[Start of section]

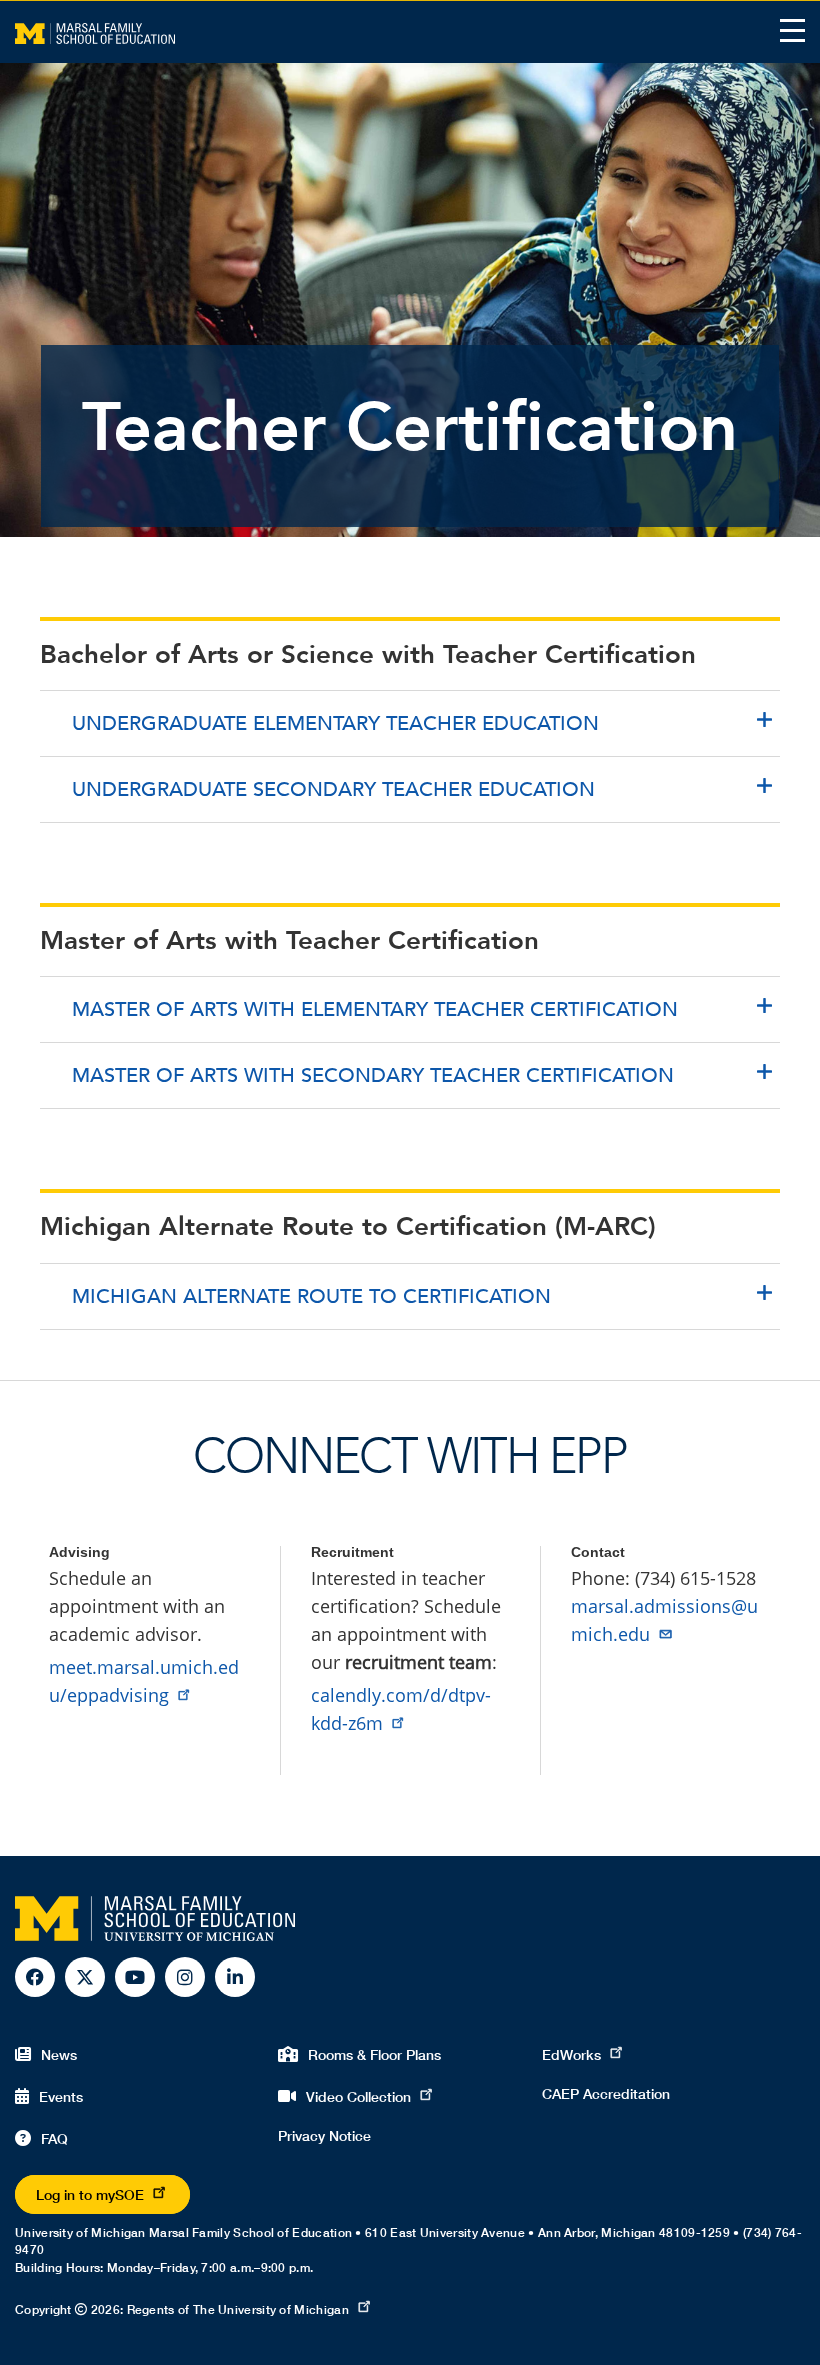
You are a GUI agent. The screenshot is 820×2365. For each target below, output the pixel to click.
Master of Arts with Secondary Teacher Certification (373, 1075)
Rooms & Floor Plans (374, 2054)
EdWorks (571, 2054)
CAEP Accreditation (606, 2093)
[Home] (95, 32)
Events (61, 2096)
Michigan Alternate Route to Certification (311, 1296)
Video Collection (358, 2096)
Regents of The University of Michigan (238, 2309)
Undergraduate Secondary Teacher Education (333, 789)
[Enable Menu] (792, 30)
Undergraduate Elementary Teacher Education (335, 723)
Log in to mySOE (90, 2194)
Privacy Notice (324, 2135)
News (59, 2054)
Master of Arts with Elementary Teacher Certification (375, 1009)
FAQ (54, 2138)
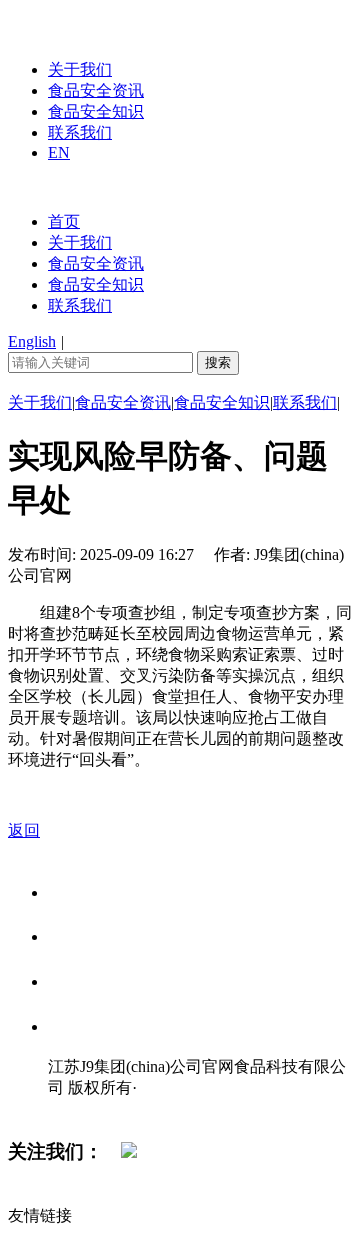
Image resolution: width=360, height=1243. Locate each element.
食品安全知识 (96, 111)
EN (59, 152)
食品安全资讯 (96, 90)
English (32, 341)
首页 (64, 221)
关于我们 (80, 69)
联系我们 (80, 132)
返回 (24, 830)
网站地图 (88, 1108)
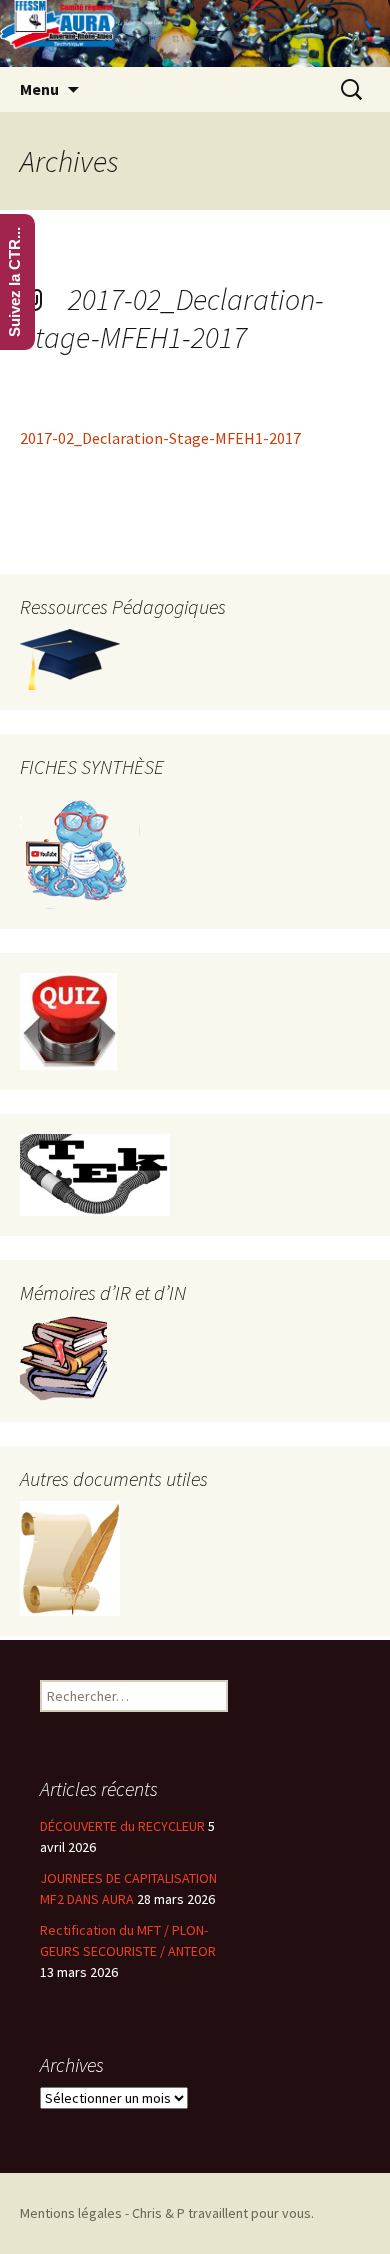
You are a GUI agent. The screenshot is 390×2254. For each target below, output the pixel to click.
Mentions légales (71, 2213)
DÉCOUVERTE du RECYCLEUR (122, 1826)
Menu (39, 89)
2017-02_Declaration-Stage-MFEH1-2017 (172, 318)
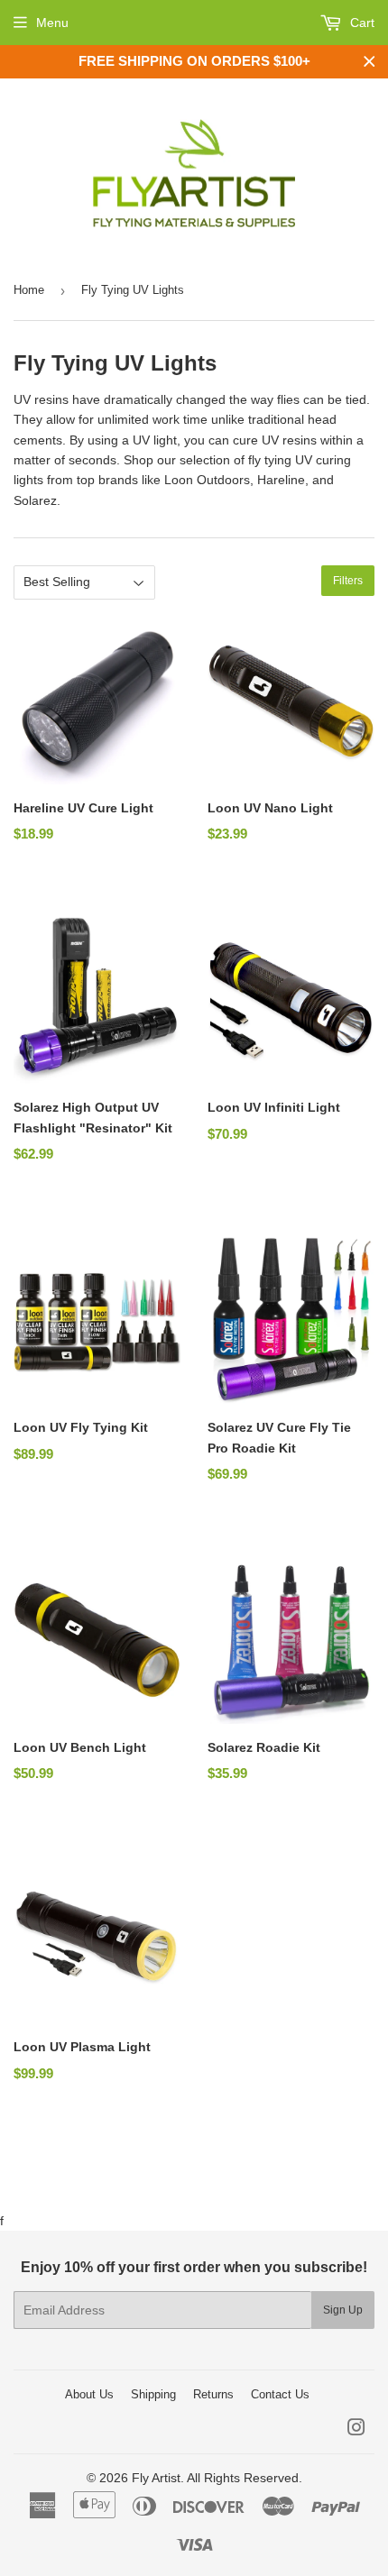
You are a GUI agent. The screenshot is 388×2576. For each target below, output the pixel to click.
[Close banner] (369, 61)
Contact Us (280, 2394)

[End of section]

» Problem to solve
Give every entry again verbatim, with no pictures.

» Answer box
You are a GUI agent. The screenshot is 820×2365. For each target below, output the pixel to click.
Master of Arts with Secondary Teacher Certification (373, 1075)
Rooms & Floor Plans (374, 2054)
EdWorks (571, 2054)
CAEP Accreditation (606, 2093)
[Home] (95, 32)
Events (61, 2096)
Michigan Alternate Route to Certification (311, 1296)
Video Collection (358, 2096)
Regents of The University of Michigan (238, 2309)
Undergraduate Secondary Teacher Education (333, 789)
[Enable Menu] (792, 30)
Undergraduate Elementary Teacher Education (335, 723)
Log in to mySOE (90, 2194)
Privacy Notice (324, 2135)
News (59, 2054)
Master of Arts with Elementary Teacher Certification (375, 1009)
FAQ (54, 2138)
Image resolution: width=360, height=1243. Locate each element.
食品安全知识 (96, 111)
EN (59, 152)
食品安全资讯 (96, 90)
English (32, 341)
首页 (64, 221)
关于我们 (80, 69)
联系我们 (80, 132)
返回 (24, 830)
网站地图 (88, 1108)
You are a GUI agent. The screenshot is 390×2254. For each target below, output the pixel to click.
Mentions légales (71, 2213)
DÉCOUVERTE du RECYCLEUR (122, 1826)
Menu (39, 89)
2017-02_Declaration-Stage-MFEH1-2017 (172, 318)
You are a GUI agent. The screenshot is 388×2576. For each target below, output the pixel to click.
[Close banner] (369, 61)
Contact Us (280, 2394)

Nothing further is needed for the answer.